[Pixel coordinate grounding data]
______

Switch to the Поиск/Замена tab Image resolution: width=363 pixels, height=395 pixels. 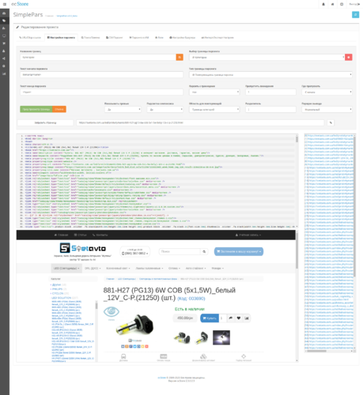pyautogui.click(x=90, y=38)
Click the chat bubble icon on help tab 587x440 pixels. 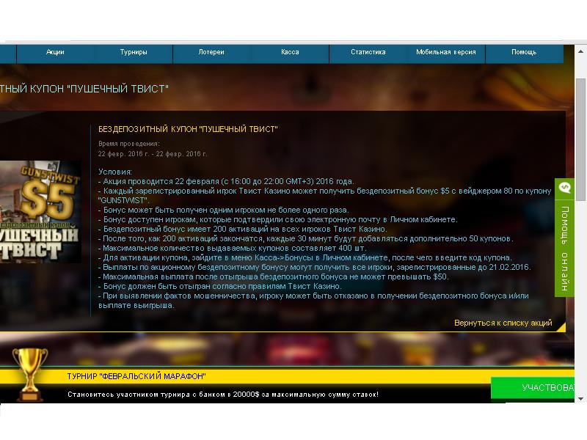(x=564, y=188)
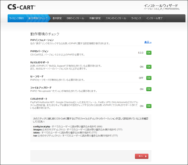Select the 動作環境のチェック step tab
This screenshot has height=165, width=188.
click(38, 18)
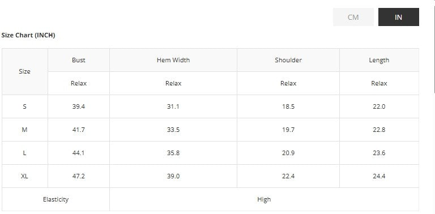Switch size chart to CM units
This screenshot has width=435, height=214.
(x=353, y=17)
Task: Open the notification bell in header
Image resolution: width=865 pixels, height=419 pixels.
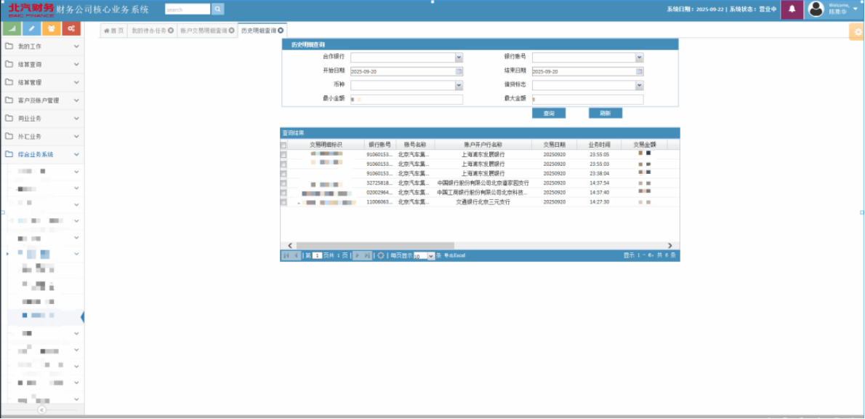Action: pos(792,9)
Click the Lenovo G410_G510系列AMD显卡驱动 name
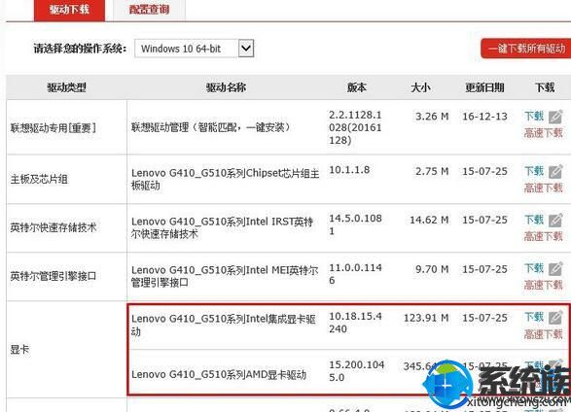 [219, 374]
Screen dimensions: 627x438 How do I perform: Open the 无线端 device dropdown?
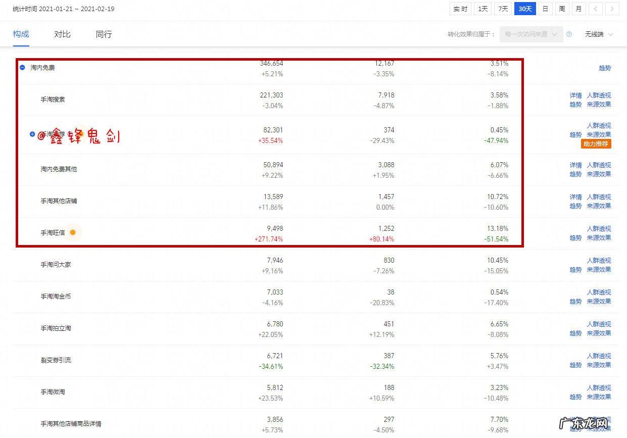[599, 34]
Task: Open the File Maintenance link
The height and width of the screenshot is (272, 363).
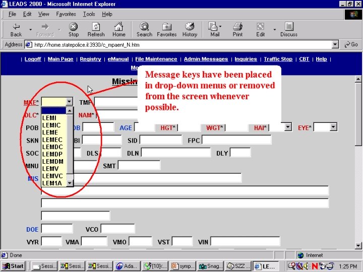Action: point(156,59)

______

▸ Task to complete
Set down, word for word, the line that holds "Image resolution: width=865" and all lines after it to the end of the entries above, but not the pictures.

▸ Output of the task
Image resolution: width=865 pixels, height=419 pixels.
Action: pos(792,9)
Click the Lenovo G410_G510系列AMD显卡驱动 name
 [219, 374]
Screen dimensions: 627x438 How do I perform: Open the 无线端 device dropdown?
[599, 34]
Task: Open the File Maintenance link
The height and width of the screenshot is (272, 363).
Action: point(156,59)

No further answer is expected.